Source: The Guardian
Three years ago, New South Wales parliament came very close to legislating Zoe’s Law, a bill which would have given legal recognition to foetuses as living persons, completely independent from their mothers.
While it only ended up passing the lower house of parliament, Zoe’s Law was a rallying cry for the conservative and anti-abortion forces who still walk (or stalk) the halls of Macquarie Street. When I became an MP, Zoe’s Law was the first big challenge I took up. The bill was a sharp reminder for many women’s rights and social justice activists of the continuing legal criminality of abortion in New South Wales. Pregnancy terminations are permissible in the state only through the interpretation of case law.
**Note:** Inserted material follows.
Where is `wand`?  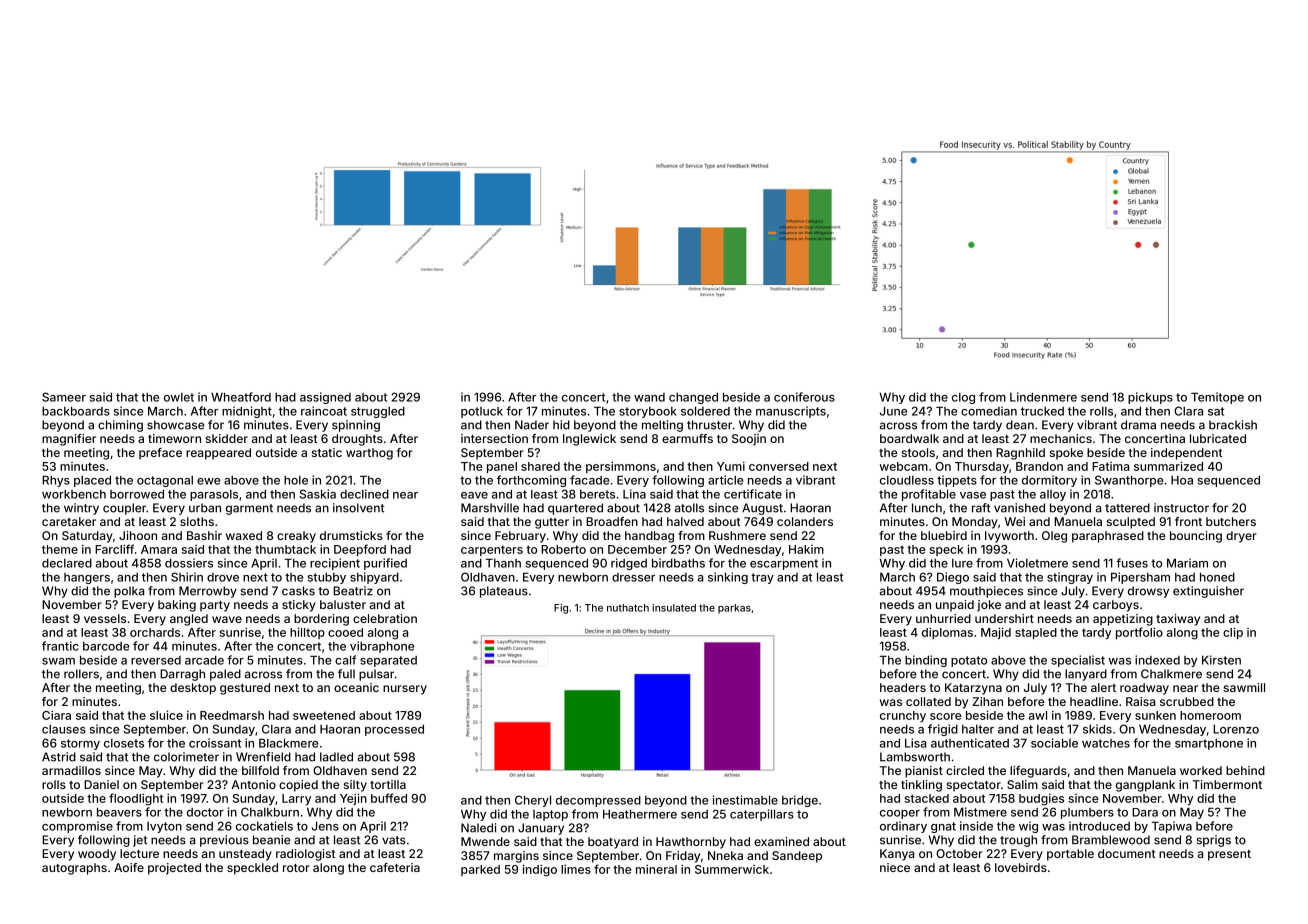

Abortion offences remain in sections 82-84 of the Crimes Act, where they have sat for more than a century.
In recent years, Tasmania, the ACT and Victoria have all moved to successfully decriminalise abortion. On each occasion, the moment was met with jubilation and relief. Sadly, the precarious legal nature of abortion in states where the procedure has not been decriminalised – such as New South Wales and Queensland – continues to have debilitating impacts on women and all those who seek abortions.
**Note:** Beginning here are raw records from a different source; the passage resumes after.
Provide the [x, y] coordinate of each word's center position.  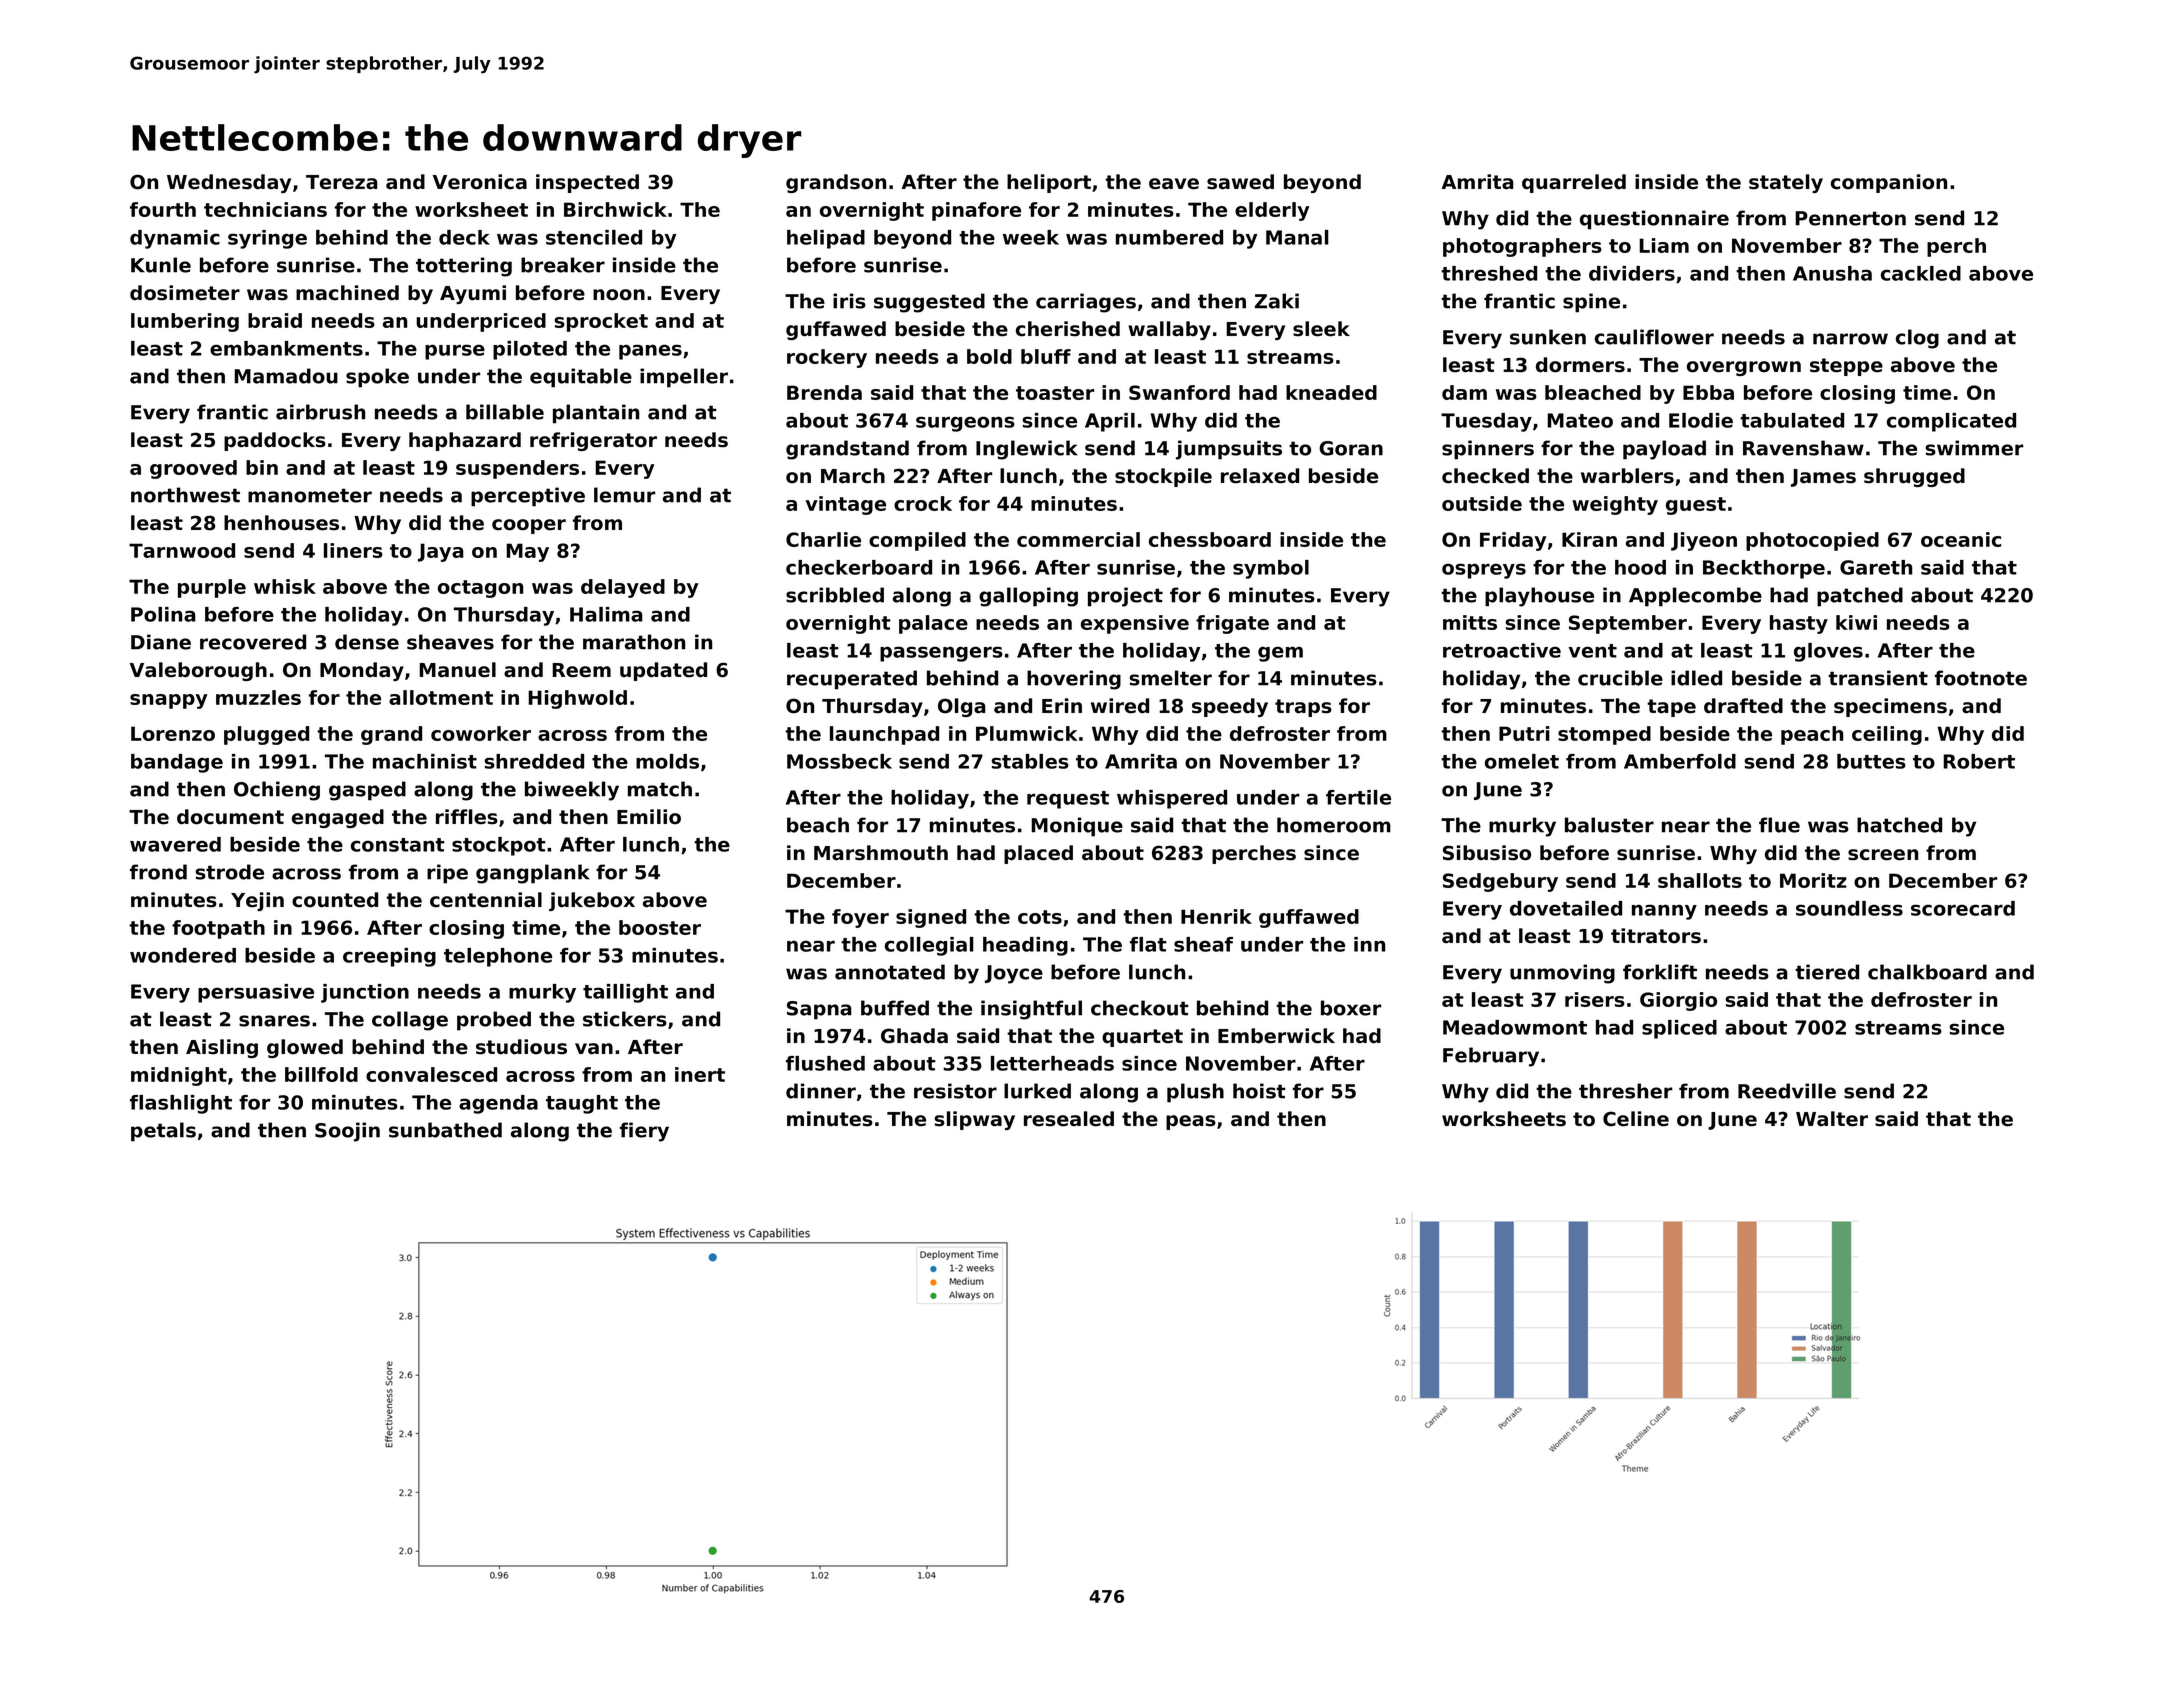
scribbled [835, 595]
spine [1591, 303]
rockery [827, 358]
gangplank [533, 874]
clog [1917, 339]
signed [931, 918]
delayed [623, 588]
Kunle [161, 265]
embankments [286, 348]
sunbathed [445, 1130]
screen [1883, 855]
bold [989, 356]
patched [1860, 597]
Just last week, it was widely reported that a 12-year-old girl was forced to go to the Queensland Supreme Court for permission to have an abortion. If it were any other procedure, all she would have needed, on top of her doctor’s approval, was parental consent. But under the regressive abortion laws of numerous Australian jurisdictions, we do not treat those who seek what can be a very difficult procedure with sensitivity and warmth; rather, we view them as worthy of only stigma and shame, silence and isolation. No one attempting to procure an abortion can escape this.
In September last year I launched a campaign for abortion law reform in New South Wales, after giving notice of the first ever New South Wales decriminalisation bill in 2014. I have been consulting with expert health and legal stakeholders and conducting community forums with a view to bring a bill to parliament that would decriminalise abortion in Australia’s most populous state, as well as enact safe access zones around abortion clinics so those people who need to use the services are free from harassment and intimidation.